Prediction of Soil Moisture in Grassland Based on Information Gain and Model Modification
Main Article Content
Abstract
Accurate prediction of grassland soil moisture is the key to understanding and responding to the destruction of grassland ecosystems. In order to improve the prediction effect of grassland soil moisture, this study proposed a grassland soil moisture prediction model based on information gain and model modification based on multi-dimensional and small sample size data from a testing station in Xilingol Grassland. First, we conduct correlation analysis on the 22-dimensional feature data of Xilin Gol grassland based on the Pearson correlation coefficient, and screen out the 15-dimensional feature data that can represent the whole; then calculate the information gain of the features on soil moisture, and screen out the 6-dimensional high information gain features; Secondly, by introducing the evolutionary boundary constraint processing scheme, Levy flight strategy and group fitness variance strategy to jointly improve the pathfinder algorithm (CLPPFA), it improves its global optimization capability, thereby optimizing extreme learning machine (ELM) related parameters and constructing a grassland soil moisture prediction model, and use 6-dimensional high information gain feature data to predict the preliminary results of grassland soil moisture; Finally, by establishing an ARIMA error correction model, the error prediction value and the preliminary prediction value are superimposed to obtain the final prediction result.
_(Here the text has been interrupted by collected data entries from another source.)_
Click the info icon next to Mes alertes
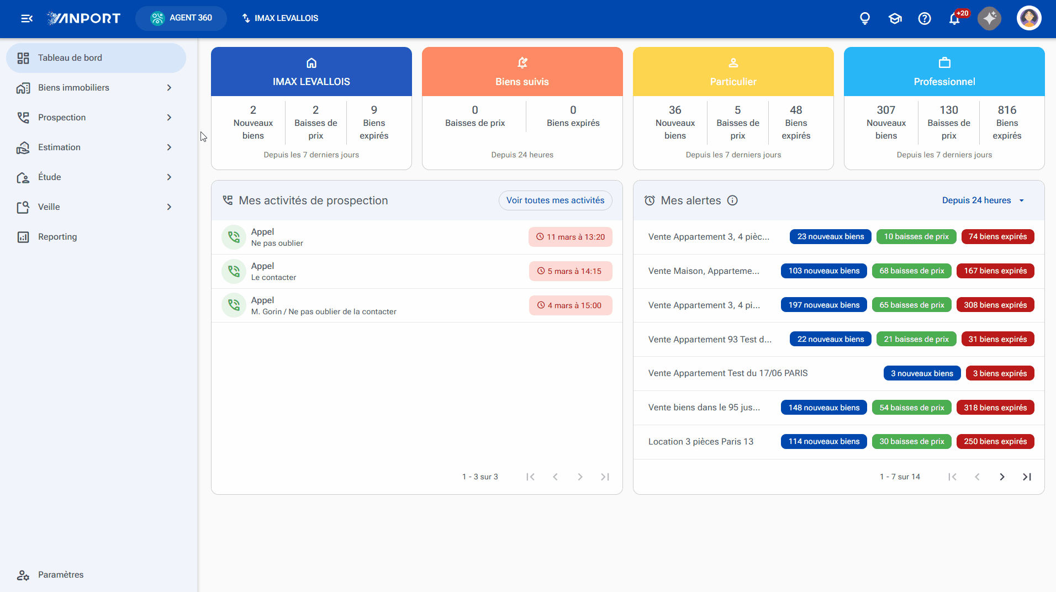This screenshot has width=1056, height=592. click(x=732, y=200)
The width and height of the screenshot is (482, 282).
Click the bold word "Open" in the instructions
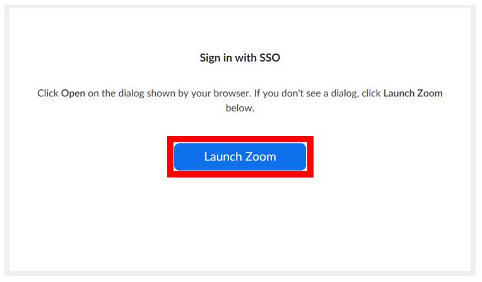(73, 93)
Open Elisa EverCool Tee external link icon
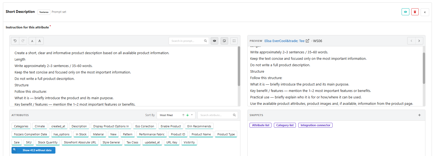The image size is (434, 156). coord(307,41)
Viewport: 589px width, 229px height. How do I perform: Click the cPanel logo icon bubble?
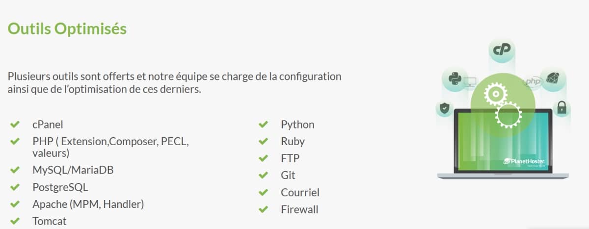click(502, 50)
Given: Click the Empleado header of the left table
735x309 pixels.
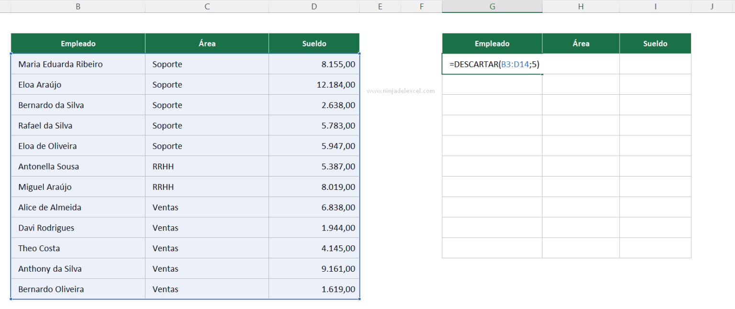Looking at the screenshot, I should tap(77, 43).
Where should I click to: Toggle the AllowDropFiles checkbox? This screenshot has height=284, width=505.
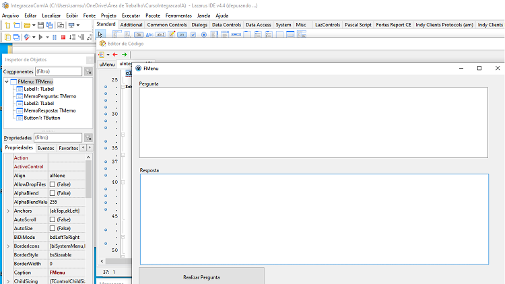pos(53,184)
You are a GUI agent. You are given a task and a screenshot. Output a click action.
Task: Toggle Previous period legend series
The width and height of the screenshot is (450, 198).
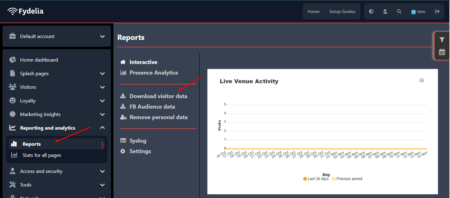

The results show that the improved extreme learning machine's fitting degree R2 for grassland soil moisture prediction is 0.937, which is better than the PFA_ELM model and the ELM model; the ARIMA model is introduced to analyze the error sequence of the preliminary prediction results of CLPPFA_ELM, and ARIMA (2,0,2) The model is error corrected. The prediction fit R2 of the CLPPFA_ELM-ARIMA model is 0.988, which is significantly improved compared to the prediction effects of the CLPPFA_ELM, SVR, RF, BP and ridge regression models. In summary, it is shown that the model has good fitting effect and generalization ability in grassland soil moisture prediction. This model provides model reference and technical support for formulating effective grassland management and protection strategies.